::: TEXT EXCERPT

Data augmentation question

Bliss · November 19, 2018, 5:34pm

Hi all,
When I do the transform with data augmentation:

tfms = tfms_from_model(resnet34, sz, aug_tfms=transforms_side_on, max_zoom=1.1)
data = ImageClassifierData.from_paths(PATH, tfms=tfms)

shouldn’t I see the value of data.trn_y.size increase? I thought my training set would be bigger as it would contain the original images + the augmented versions of those images?

Thanks!
Bliss

Bliss · November 20, 2018, 10:16am

After re-watching lesson 2 I think I may have my own answer:

When we do transformation with augmentation, for each image we pick one of the several alternatives of the augmentation (rotated, zoomed, flipped, etc).
On each epoch we will be picking different versions of each image so we are actually increasing the number of different images used for the training but the size of the training set does not vary from epoch to epoch.

Am I right?

Regards
Bliss

acs · December 16, 2018, 8:07pm

Seems like that to me.

To verify, I intentionally put a bug into the Transform.transform(...) method:

    def transform(self, x, y=None):
        x = self.do_transform(x,False)
        foo  # silly bug
        return (x, self.do_transform(y,True)) if y is not None else x

Stack trace goes up through BaseDataset.get1item(...) and DataLoader.get_batch(...).

Try adding print(...) statements in the code yourself and see if you agree.

Regards,

ACS

::::::

EXERCISE TASKS
A – In the data augmentation thread, which lesson did Bliss re-watch before proposing an answer?
B – From the data augmentation thread, extract the passage that begins at the words "Seems like that" and stops after "if you agree.".

::: PROVIDED DATA

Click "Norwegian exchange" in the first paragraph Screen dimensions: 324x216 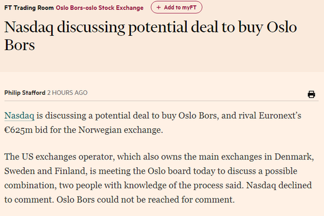pos(121,130)
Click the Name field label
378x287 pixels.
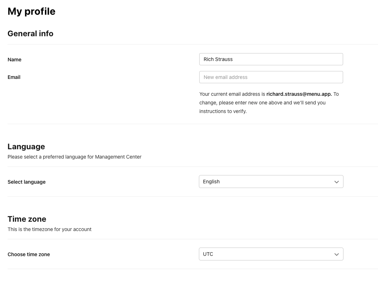click(x=14, y=60)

::::::

TASK RESULTS
A – Lesson 2

B –
Seems like that to me.

To verify, I intentionally put a bug into the Transform.transform(...) method:

    def transform(self, x, y=None):
        x = self.do_transform(x,False)
        foo  # silly bug
        return (x, self.do_transform(y,True)) if y is not None else x

Stack trace goes up through BaseDataset.get1item(...) and DataLoader.get_batch(...).

Try adding print(...) statements in the code yourself and see if you agree.